Some vertex A ``owns'' another vertex B if:
- A = B
- There is an arc from A to B with weight more than 50.
- There exists some set of vertices C 1 through C k such that A owns C 1 through C k, and each vertex has an arc of weight x 1 through x k to vertex B, and x 1 + x 2 + ... + x k > 50.
Find all (a,b) pairs such that a owns b.
Analysis: This can be solved via an adaptation of the calculating the vertices reachable from a vertex in a directed graph. To calculate which vertices vertex A owns, keep track of the ``ownership percentage'' for each node.

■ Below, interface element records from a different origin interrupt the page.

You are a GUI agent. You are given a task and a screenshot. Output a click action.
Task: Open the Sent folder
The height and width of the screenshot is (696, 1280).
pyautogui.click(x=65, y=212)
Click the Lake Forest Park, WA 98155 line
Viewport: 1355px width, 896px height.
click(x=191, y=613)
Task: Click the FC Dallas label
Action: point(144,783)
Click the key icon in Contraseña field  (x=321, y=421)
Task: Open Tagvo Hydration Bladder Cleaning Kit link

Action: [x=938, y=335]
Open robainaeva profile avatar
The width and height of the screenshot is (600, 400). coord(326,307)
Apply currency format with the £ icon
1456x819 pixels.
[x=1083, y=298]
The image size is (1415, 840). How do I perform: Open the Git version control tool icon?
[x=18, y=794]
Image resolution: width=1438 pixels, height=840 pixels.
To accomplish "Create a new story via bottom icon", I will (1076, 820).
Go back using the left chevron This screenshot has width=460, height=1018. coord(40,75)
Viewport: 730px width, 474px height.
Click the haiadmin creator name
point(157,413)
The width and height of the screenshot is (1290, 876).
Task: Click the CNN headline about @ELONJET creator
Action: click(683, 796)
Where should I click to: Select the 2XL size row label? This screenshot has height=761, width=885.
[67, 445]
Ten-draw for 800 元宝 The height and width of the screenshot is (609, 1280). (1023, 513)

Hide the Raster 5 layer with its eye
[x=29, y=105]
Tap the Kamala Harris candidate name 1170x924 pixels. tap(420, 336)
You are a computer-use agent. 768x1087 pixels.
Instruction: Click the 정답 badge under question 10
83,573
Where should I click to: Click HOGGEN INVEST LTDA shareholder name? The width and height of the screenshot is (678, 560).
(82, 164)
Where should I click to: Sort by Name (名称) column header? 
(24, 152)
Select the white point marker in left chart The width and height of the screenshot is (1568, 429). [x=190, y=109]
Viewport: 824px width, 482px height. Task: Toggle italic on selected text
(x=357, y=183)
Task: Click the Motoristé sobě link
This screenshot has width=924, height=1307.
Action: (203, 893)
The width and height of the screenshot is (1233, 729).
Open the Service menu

Initialize them all to zero. Now, at each recursive step, mark the node as owned by vertex A and add the weight of all outgoing arcs to the ``ownership percentages.'' For all percentages that go above 50, recurse into those vertices.
Street Race [IOI 95]
Given: a directed graph, and a start point and an end point.
Find all points p that any path from the start point to the end must travel through p.
Analysis: The easiest algorithm is to remove each point in turn, and check to see if the end point is reachable from the start point. This runs in O(N (M + N)) time. Since the original problem stated that M <= 100, and N <= 50, this will run in time easily.
Cow Tours [1999 USACO National Championship, abridged]
The diameter of a connected graph is defined as the maximum distance between any two nodes of the graph, where the distance between two nodes is defined as the length of the shortest path.
Given a set of points in the plane, and the connections between those points, find the two points which are currently not in the same component, such that the diameter of the resulting component is minimized.
Analysis: Find the components of the original graph, using the method described above. Then, for each pair of points not in the same component, try placing a connection between them. Find the pair that minimizes the diameter.
Connected Fields
Farmer John contracted out the building of a new barn. Unfortunately, the builder mixed up the plans of Farmer John's barn with another set of plans. Farmer John's plans called for a barn that only had one room, but the building he got might have many rooms. Given a grid of the layout of the barn, tell Farmer John how many rooms it has.
Analysis: The graph here is on the non-wall grid locations, with edge between adjacent non-wall locations, although the graph should be stored as the grid, and not transformed into some other form, as the grid is so compact and easy to work with.